◆ **HOW TO COMPLETE THIS TASK**
Pictures are to be omitted. Output only the lines from the one containing "Viewport: 931px width, 596px" through the end of the data, word for word.

++++ GIVEN DATA ++++

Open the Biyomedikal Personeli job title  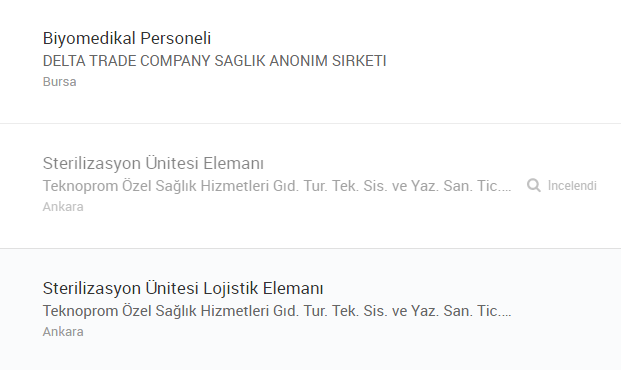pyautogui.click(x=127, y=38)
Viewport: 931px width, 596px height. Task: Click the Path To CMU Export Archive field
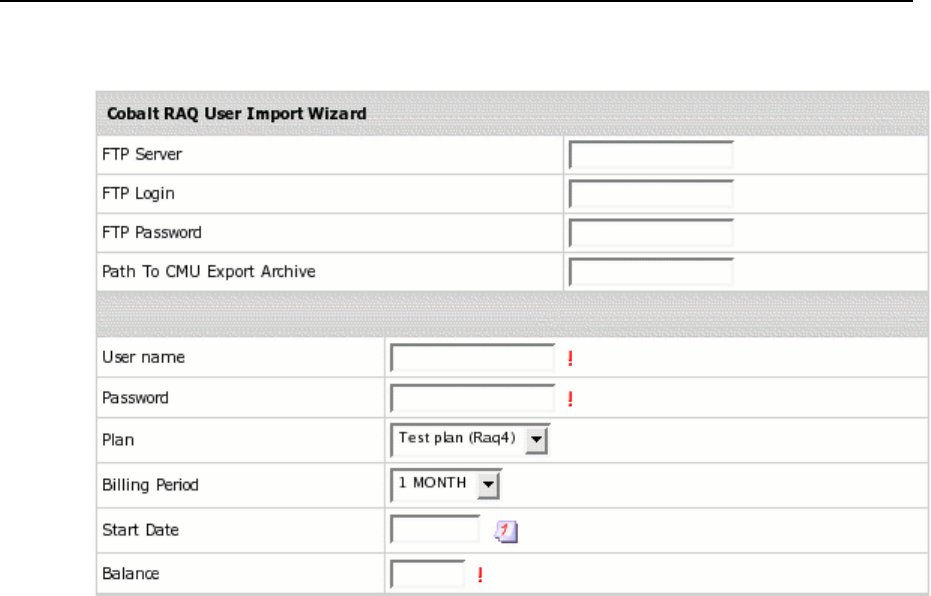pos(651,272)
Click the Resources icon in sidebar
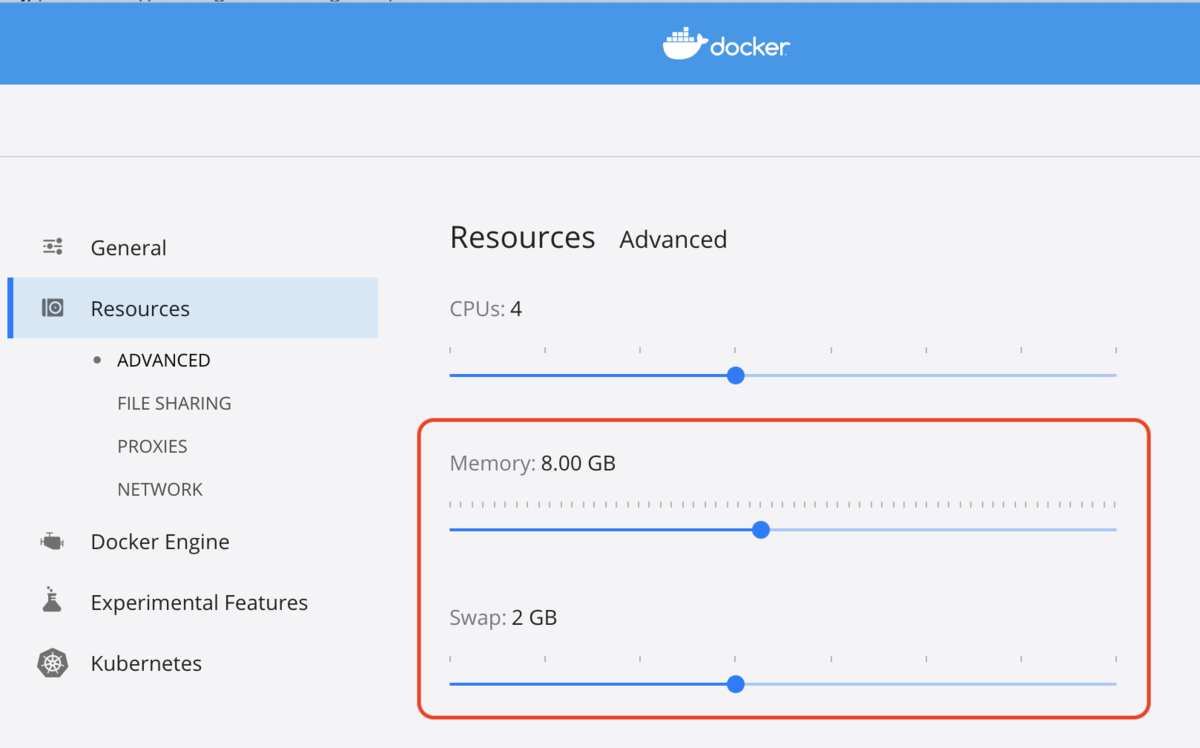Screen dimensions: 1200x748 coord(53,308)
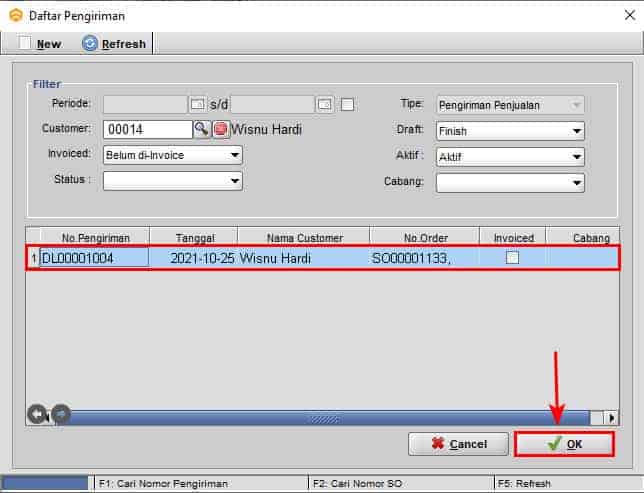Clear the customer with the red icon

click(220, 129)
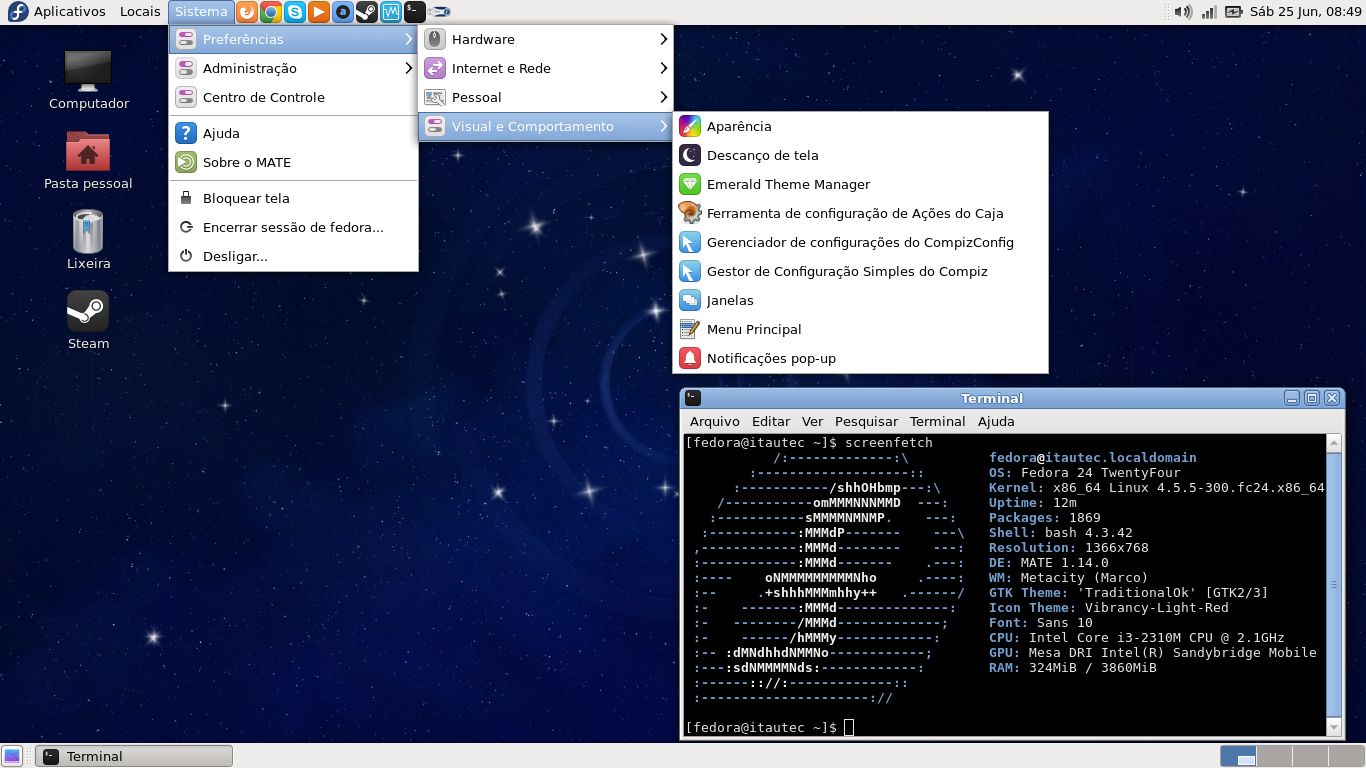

++++

◆ **REPLY TO THE EXERCISE**
Viewport: 931px width, 596px height. Task: Click the Path To CMU Export Archive field
pos(651,272)
Click the Resources icon in sidebar
Screen dimensions: 1200x748 coord(53,308)
Clear the customer with the red icon

click(220, 129)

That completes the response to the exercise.